Release

Similar to the admission process, relatives played an important part when it came to a patient’s discharge, as their release from hospital depended largely on the capability and willingness of family members to accept the patient back into their community. Research into the discharge from asylums has received considerably less attention than committal procedures, but available studies show that by no means all patients turned automatically into long-stay patients (Wright, 1999; MacKenzie, 1993), as had previously been assumed. It is noteworthy, however, that there was no after-care provision for discharged patients. Many would be released into the same environment they had come from, making them vulnerable to a recurrence of their illness. Ann’s case notes illustrate that she left asylums twice in her life and at least once must have resided with her family afterwards. Yet, as many other patients, she could not cope in the community, was readmitted, finally turning into a long-stay patient. Such readmissions – albeit short for many patients – contributed to the considerable overcrowding the DCLA and many other lunatic asylums across the country.
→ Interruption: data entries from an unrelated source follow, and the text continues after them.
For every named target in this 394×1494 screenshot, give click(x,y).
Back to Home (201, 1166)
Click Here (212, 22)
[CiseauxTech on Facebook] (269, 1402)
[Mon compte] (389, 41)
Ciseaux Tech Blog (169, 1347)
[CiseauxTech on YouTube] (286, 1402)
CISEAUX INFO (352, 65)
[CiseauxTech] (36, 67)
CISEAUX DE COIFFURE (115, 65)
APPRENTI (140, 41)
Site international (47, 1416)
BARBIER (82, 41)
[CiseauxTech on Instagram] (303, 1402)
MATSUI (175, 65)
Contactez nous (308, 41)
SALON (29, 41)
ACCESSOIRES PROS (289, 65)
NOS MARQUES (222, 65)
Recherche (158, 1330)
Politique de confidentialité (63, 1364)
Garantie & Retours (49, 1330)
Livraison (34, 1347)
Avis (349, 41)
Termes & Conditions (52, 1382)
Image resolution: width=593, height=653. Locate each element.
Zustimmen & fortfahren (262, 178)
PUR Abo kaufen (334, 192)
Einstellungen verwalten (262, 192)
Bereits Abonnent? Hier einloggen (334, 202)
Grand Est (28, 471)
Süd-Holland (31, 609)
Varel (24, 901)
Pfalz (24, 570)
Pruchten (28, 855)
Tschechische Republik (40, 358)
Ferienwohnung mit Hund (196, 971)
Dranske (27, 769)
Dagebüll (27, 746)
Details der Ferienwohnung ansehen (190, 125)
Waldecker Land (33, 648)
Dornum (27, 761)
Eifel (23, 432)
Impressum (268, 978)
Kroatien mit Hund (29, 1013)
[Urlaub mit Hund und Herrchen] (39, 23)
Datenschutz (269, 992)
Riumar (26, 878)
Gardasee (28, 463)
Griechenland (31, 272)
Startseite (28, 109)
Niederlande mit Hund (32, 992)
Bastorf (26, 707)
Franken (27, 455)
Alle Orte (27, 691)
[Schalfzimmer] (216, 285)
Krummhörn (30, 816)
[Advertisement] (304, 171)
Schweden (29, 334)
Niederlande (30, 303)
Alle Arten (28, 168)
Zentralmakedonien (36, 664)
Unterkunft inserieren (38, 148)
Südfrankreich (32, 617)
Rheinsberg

The release of a patient could occur in several steps. In order to facilitate the return to the community as well as out of the necessity to provide treatment for an ever-increasing patient population in the confined space of the hospital, Bucknill trialled a system of ‘boarding-out’ pioneered in Belgium (Bucknill, 1861), jeopardizing professional credibility and facing opposition by fearful local residents (Philo, 1987). This system would later be extended to ‘trial periods’. During these time periods of usually four weeks patients would leave the hospital and reside within their families, but would retain patient status, i.e. could be brought back to the hospital at any time should the trial in the community fail.

Another way of getting out of the asylum was by absconding. Employment in the vast grounds of the DCLA – as much an integral element of moral treatment as for the benefit of the asylum’s self-sufficiency – provided ample opportunity to escape. If not recaptured within two weeks, the patient would be discharged from the asylum’s books. Despite the opportunities, few patients did actually abscond from the DCLA and most were brought back shortly afterwards either by the police who had been alerted by the DCLA or other members of the community who had spotted the patient, or by the patient’s own family where they had sought refuge.

While most patients left the asylum within one year, a considerable number died in it. The mortality rate oscillated around 9% to 10% with two exceptions in 1860 and 1866. It would remain fairly constant until the outbreak of the First World War. Most deaths in the 19thcentury were attributed to infectious diseases, including typhoid, dysentery and phthisis, whose outbreak and spread were facilitated by the overcrowded conditions.